Literacy and the cultural turn

Western history is a sequence of cultural turns. First, there was what philosopher Karl Jaspers called the Axial Age. Google if you haven’t heard of it. Then there was the introspective or inward turn – the self-disclosing self was born; then the outward turn – the objective ideal and method developped. Then the mechanistic turn – everything was seen as a machine, God included. As we approach our own times, we witness the linguistic turn and then the information/digital and the posthuman turns, which are making our heads spin like spinning tops.

This is a wildly simplistic but convenient way to summarise 2500 years of western thought. It is not uncontroversial, but then what is uncontroversial, anyway?

All the turns mentioned above are the products of literacy and writing. The ‘Axial Age’ was a breakthrough made possible by the conceptual, abstract and philosophical inquiry which could only be sustained in writing (in Europe, Middle East and Asia) – there have never been any enduring oral philosophical schools of thought – oral in the sense of not depending on writing for transmission.

The introspective turn was confessional. In his Confessions, St Augustine turned the discourse onto himself, seeking ways to understand the dizzing intuition that there is a self worthy of knowledge, free and responsible. The book was the forum for this lonely investigation, the impersonal space which alone permitted the kind of privacy introspection required.

The same goes for all the other turns. It is particularly relevant for the linguistic and posthuman turns we struggle with today. Since the 1960s, a very influential school of thought has managed to accustom us to the idea that everything out there might be read like a text. That relationships are open to interpretations like novels and political tracts. Texts… writing, you get the point. What about the posthuman? One argument is that our self-understanding as digital computers (minds) on top of biological machines (bodies) was the result of a fusion between science and the electronic/digital bubble we live in. Digital media have their place in the history of writing and of the book – and the reflexes they produce have enabled us to imagine ourselves consubstantial with the digital tools we use every day.

A turn is a kind of totalising paradigm. Try to talk about the classical soul within the information or linguistic turn. That won’t take you very far. Try to talk in Enlightenment terms within the posthuman frame, that won’t really work.

We need to keep turning. We’ve always turned, so we shouldn’t settle for straight lines. We should all be asking what lies around the corner.

Required actions
[A] In its opening paragraph, the passage on literacy names a sequence of cultural turns in western history. List every one, in the order the passage gives them.
[B] Reproduce the portion of the passage on literacy between "A turn is a" and "won’t really work.", inclusive.

Data records
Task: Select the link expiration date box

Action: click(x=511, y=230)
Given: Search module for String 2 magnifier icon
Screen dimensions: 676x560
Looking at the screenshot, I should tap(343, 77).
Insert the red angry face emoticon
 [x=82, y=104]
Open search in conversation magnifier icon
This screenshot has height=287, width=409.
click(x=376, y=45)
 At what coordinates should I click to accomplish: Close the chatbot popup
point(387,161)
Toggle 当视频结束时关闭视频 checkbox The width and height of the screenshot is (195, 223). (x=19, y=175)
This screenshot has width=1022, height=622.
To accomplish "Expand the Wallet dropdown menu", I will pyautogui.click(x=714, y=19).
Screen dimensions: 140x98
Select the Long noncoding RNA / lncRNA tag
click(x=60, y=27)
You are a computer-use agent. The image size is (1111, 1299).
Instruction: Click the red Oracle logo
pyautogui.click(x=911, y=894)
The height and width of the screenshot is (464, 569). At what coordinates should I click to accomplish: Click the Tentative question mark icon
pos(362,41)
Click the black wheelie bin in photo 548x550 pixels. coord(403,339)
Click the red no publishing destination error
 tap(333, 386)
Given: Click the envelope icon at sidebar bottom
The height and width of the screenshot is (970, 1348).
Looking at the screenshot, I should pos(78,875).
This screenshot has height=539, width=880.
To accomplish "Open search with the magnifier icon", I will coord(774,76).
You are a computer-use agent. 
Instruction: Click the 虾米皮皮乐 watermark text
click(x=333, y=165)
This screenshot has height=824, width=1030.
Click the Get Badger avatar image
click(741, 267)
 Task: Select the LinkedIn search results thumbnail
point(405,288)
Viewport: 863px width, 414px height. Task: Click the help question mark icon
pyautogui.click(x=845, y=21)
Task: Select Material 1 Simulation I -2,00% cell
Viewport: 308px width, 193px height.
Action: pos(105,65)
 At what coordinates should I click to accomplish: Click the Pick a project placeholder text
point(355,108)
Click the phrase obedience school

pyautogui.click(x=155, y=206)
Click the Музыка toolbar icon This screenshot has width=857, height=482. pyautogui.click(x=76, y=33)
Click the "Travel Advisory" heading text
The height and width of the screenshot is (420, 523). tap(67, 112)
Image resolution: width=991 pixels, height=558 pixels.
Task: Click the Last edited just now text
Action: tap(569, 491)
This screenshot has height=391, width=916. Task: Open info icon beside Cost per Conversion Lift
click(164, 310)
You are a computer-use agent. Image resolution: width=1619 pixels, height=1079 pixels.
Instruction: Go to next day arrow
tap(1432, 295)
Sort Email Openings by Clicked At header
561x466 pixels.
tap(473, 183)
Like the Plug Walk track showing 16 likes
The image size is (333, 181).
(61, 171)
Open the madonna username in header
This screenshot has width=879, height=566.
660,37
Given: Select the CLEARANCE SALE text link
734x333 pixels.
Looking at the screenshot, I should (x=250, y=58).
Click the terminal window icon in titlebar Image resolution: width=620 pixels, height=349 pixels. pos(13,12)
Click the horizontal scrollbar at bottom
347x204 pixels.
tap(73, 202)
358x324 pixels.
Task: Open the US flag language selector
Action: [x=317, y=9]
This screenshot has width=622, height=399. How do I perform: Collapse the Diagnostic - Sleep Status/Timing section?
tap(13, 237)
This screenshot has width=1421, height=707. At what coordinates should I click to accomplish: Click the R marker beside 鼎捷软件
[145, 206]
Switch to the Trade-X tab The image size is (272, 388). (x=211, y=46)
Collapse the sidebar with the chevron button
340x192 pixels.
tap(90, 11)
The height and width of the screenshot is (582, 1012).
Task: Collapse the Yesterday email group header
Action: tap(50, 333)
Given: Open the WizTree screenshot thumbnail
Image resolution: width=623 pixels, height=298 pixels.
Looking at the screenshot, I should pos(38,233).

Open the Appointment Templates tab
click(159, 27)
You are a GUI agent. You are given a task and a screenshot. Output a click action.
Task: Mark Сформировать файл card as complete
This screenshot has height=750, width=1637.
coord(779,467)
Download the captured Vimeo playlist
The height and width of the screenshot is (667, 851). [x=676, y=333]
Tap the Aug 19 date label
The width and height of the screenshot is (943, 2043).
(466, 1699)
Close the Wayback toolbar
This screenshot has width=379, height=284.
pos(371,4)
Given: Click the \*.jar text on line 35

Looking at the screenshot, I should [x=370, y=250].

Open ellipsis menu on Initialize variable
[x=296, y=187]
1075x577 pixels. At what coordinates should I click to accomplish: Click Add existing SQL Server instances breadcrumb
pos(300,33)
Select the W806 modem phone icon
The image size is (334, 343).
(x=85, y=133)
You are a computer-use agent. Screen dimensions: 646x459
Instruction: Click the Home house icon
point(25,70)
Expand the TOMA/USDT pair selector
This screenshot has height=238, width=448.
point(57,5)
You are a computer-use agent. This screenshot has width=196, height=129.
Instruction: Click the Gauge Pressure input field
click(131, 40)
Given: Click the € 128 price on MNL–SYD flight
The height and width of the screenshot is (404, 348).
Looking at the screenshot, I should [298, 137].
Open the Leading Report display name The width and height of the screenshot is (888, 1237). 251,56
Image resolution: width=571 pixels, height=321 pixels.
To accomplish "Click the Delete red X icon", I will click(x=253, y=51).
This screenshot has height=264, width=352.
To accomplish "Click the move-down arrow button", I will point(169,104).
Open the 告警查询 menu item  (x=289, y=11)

Responses in order
[A]
1. The Axial Age
2. The introspective (inward) turn
3. The outward turn
4. The mechanistic turn
5. The linguistic turn
6. The information/digital turn
7. The posthuman turn

[B]
A turn is a kind of totalising paradigm. Try to talk about the classical soul within the information or linguistic turn. That won’t take you very far. Try to talk in Enlightenment terms within the posthuman frame, that won’t really work.